Not surprisingly, this fits in with the overall Tomato philosophy, as described by Tomato co-founder, Simon Taylor, in an interview.

“Richard Sennet in his book The Craftsman describes a process and method that craftspeople use, as a way of improving upon what they do and to share what they're doing with each other,” Taylor said. “That whole thinking-making-making-thinking is what we've been doing. Because we've worked so much as a group, we share process and knowledge. In other words, it's collaboration.”

The collective influence is strong throughout Underworld’s work, on and off stage, in and out of the studio, as Hyde explained when the online design magazine Print asked him what he had been asking himself about his artistic progress.

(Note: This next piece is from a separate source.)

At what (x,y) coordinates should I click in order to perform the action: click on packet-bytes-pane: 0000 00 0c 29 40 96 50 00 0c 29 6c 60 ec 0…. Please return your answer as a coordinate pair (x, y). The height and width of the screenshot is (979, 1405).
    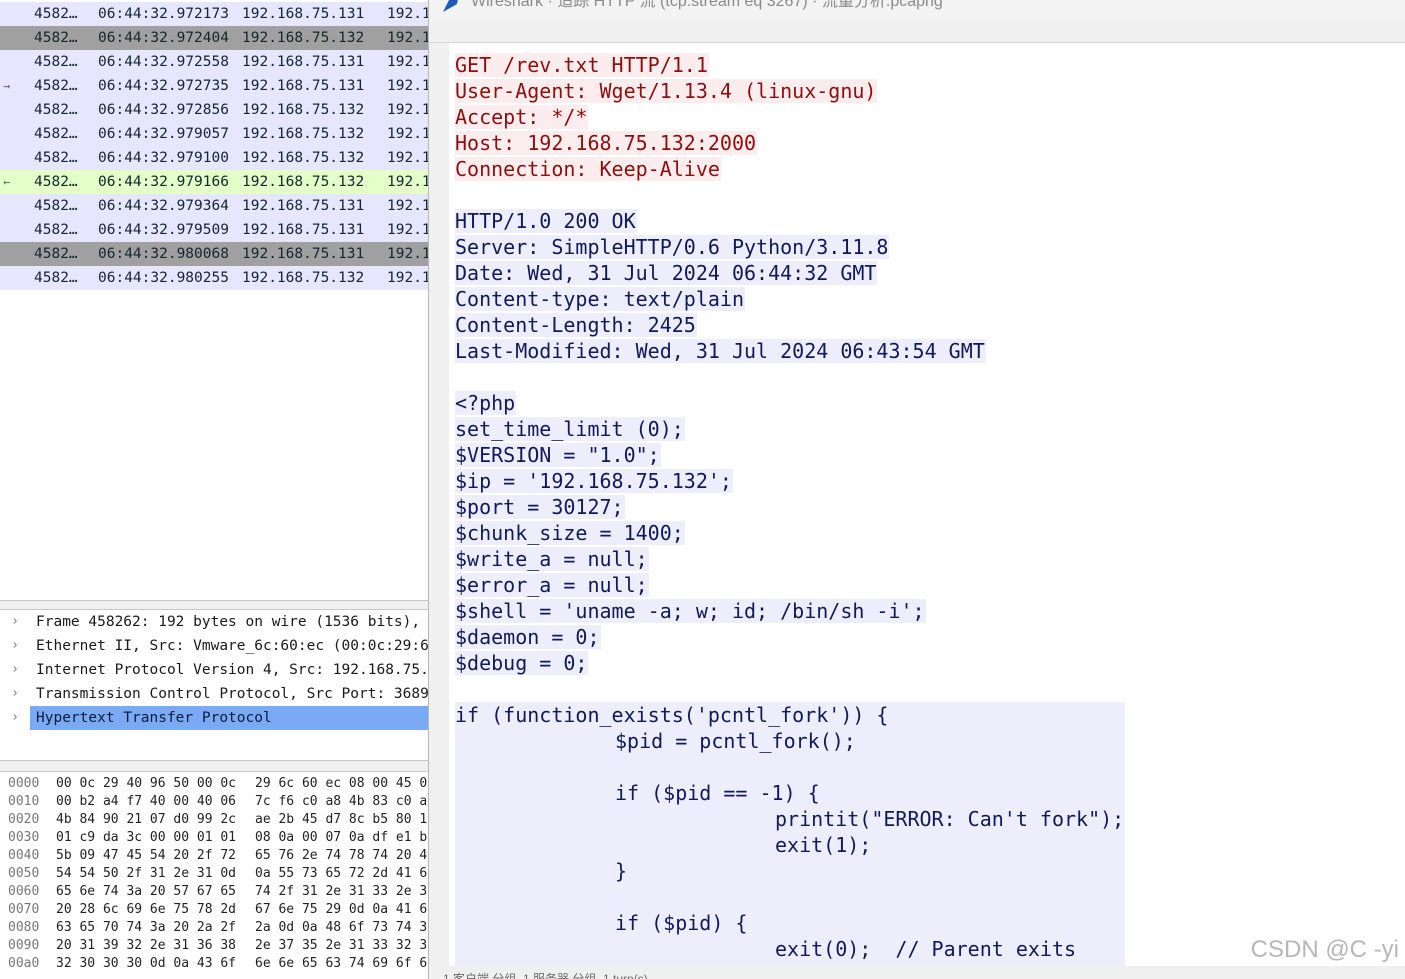
    Looking at the image, I should click on (214, 876).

“I’m at a place where I’m overlapping,” he said. “Like now, I’m watching the light [from his hotel window in Tokyo]. It’s been quite hazy in Japan a lot of the time I’ve been here and the minute the haze lifts, I’ve got to be out on the street where the shadows are sharp. There is that continual hunger to be out there, taking pictures and making drawings.

“But I’m also crossing to that place now where I need to be in New York, not just to be in the gallery, not just to be making work. But to sit with [Tomato co-founder] John Warwicker for a few hours [looking] through the work and going, “What do you think?”

But then that goes right back to the earliest days of the band for Smith who explained that “Tomato was crucial” to how they approached their work.

“There was the stimulation, the young minds, the awkward nature and mix of people,” said Smith in that 2014 documentary. “The art I found so inspiring, the attitude. It seemed to consolidate things that I needed, encouragement to follow my heart.”

And in the realm of the senses, that was about risk and not fearing failure, but embracing it.

Live, without rehearsals for Underworld, “it was all about the pressure of the moment, the failing and the recovery, which I think we did admirably well,” Smith said, adding, in a reference that echoed Samuel Beckett’s famous axiom of failing but failing better, that recording is “failing relentlessly … until there’s a successful moment, which lasts about ten minutes, and then it’s on to the next failure until there’s the next little success”.

Underworld play at the Sydney Opera House May 31-June 3.